Movie Review By Casey McCabe
Labors of love, like the passions that inspire them, can be dangerous things. Films about artists can be dangerous things, too. And into both minefields walks Ed Harris, writer, director and star of “Pollock” a 10 year labor of love about abstract expressionist painter Jackson Pollock.
Harris has emerged with a Best Actor nomination, and costar Marcia Gay Harden got a nod as well, remarkable feats considering Pollock’s extremely late and limited release. And it's true, Harris engages in a ferocious wrestling match with a very internal character. He also puts on weight to portray the character in decline, a sacrifice the Academy always likes to recognize. But like one of Pollock's controversial canvases, splattered defiantly and seemingly haphazardly, the film invites a questioning of its very substance.
Based on the biography Jackson Pollock: An America Saga, the film limits itself to the last fifteen years of the artist's life. From 1941, when the not so young Arizona transplant is still trying to make a name in New York's art scene, to Pollock's early death in 1956, an American legend about to be superseded by a new wave of modern art pioneers. Even with the truncated life story, the film must use a series of short, defining moments to cover a lot of ground.There's Pollock meeting Lee Krasner (Harden), a talented artist who bubbles with rare self-confidence and who will go on to sublimate herself to Pollock and his career.There's the courting of make ‘em or break ‘em art patrons including Peggy Guggenheim, enjoyably rendered by Harris’s real life wife, Amy Madigan. There are the first gallery shows. The first whispers of “genius”. The first derisive snickers. The move from Manhattan apartment to Long Island farm. And not one, but two attempts to capture the artistic epiphanies that drive Pollack further to abstraction, and ultimately fame, which the film defines as a profile in Life magazine. Followed, of course, by the trappings of fame, neatly drawn by the deepening lines around Harris’ eyes.
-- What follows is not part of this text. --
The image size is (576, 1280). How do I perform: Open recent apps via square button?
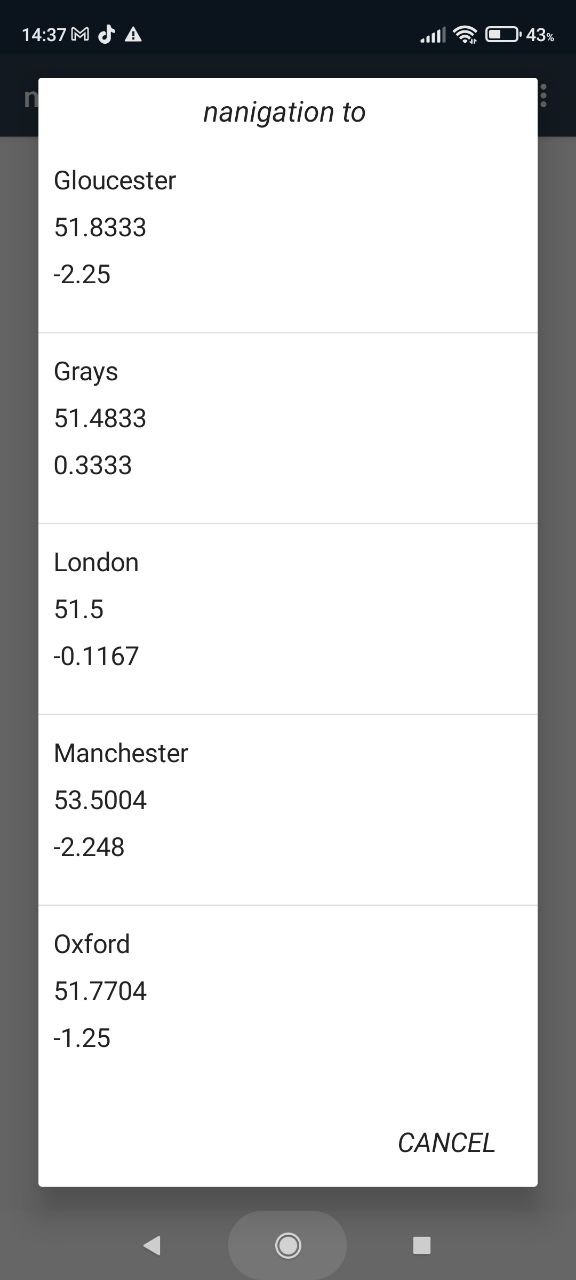(422, 1245)
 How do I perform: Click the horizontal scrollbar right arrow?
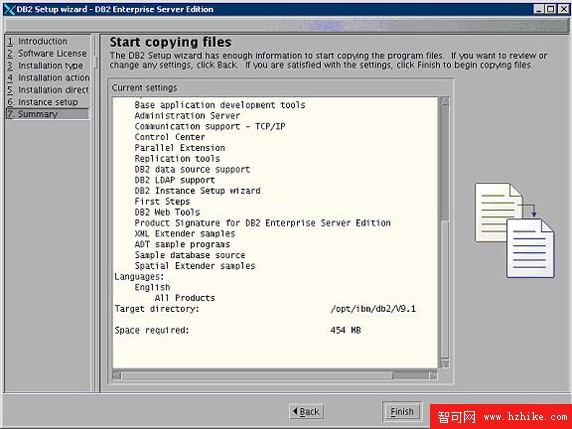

Harris, the director, stacks these moments up like heavy blocks, building to a painful, albeit required ending. He is dead studious in his desire to accurately depict Pollock. But in understanding Jackson Pollock, two things seem abundantly clear. One, he was a raging alcoholic. Two, he was pathologically insecure. Which came first being open to interpretation. But falling out of this we get a Pollock who was often petty and abusive, competitive and jealous, shy and guarded, and torn between his genuine love of art and a desperate need for acceptance. And here the film approaches some dangerous territory: the possibility that Pollock’s famous drip painting style was a cynical reaction to an art community that wasn't paying him proper attention. Dangerous territory, but the film doesn't cross that line, opting to paint him as tortured genius, a possibility that's equally hard to argue with.
In the end, we have a complex man. But no more complex, perhaps, then any number of talented, self-destructive souls we might have chosen, both famous and not. In the final moments of the film, in a scene right before Jackson Pollock proceeds to callously put innocent human lives at risk, he comes upon an injured dog on the highway, and rushes the dog to the veterinarianan.
How can a man who loves dogs be so cruel to the people who love him? It’s one last attempt at profound contradiction. But sadly, and I do mean sadly, "Pollock" ends up only scratching the surface.